Source data
------------------------

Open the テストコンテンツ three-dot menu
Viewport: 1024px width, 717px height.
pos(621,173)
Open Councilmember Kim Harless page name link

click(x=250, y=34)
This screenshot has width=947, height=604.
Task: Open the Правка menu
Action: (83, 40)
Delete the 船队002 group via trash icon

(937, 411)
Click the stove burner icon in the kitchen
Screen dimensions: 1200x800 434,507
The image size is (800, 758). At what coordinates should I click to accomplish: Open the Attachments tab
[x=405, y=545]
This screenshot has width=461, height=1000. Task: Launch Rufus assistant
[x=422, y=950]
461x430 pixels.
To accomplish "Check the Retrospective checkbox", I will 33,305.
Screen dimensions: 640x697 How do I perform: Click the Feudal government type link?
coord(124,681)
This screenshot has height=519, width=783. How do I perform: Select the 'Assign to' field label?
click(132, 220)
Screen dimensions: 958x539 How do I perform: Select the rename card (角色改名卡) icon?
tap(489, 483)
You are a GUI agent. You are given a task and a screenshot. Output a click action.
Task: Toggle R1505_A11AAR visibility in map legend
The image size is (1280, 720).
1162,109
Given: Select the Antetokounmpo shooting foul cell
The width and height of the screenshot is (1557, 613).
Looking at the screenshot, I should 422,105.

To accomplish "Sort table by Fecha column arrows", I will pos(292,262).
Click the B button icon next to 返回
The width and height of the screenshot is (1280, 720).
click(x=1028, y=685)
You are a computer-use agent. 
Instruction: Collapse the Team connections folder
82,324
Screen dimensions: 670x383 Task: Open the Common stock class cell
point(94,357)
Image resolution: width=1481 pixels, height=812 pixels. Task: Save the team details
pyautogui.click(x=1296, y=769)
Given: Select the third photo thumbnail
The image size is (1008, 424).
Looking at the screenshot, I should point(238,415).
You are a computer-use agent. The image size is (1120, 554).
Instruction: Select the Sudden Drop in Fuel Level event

------------------------

Go line by line through the data and copy any that contain "will".

To accomplish "Check the Retrospective checkbox", I will 33,305.
To accomplish "Sort table by Fecha column arrows", I will pos(292,262).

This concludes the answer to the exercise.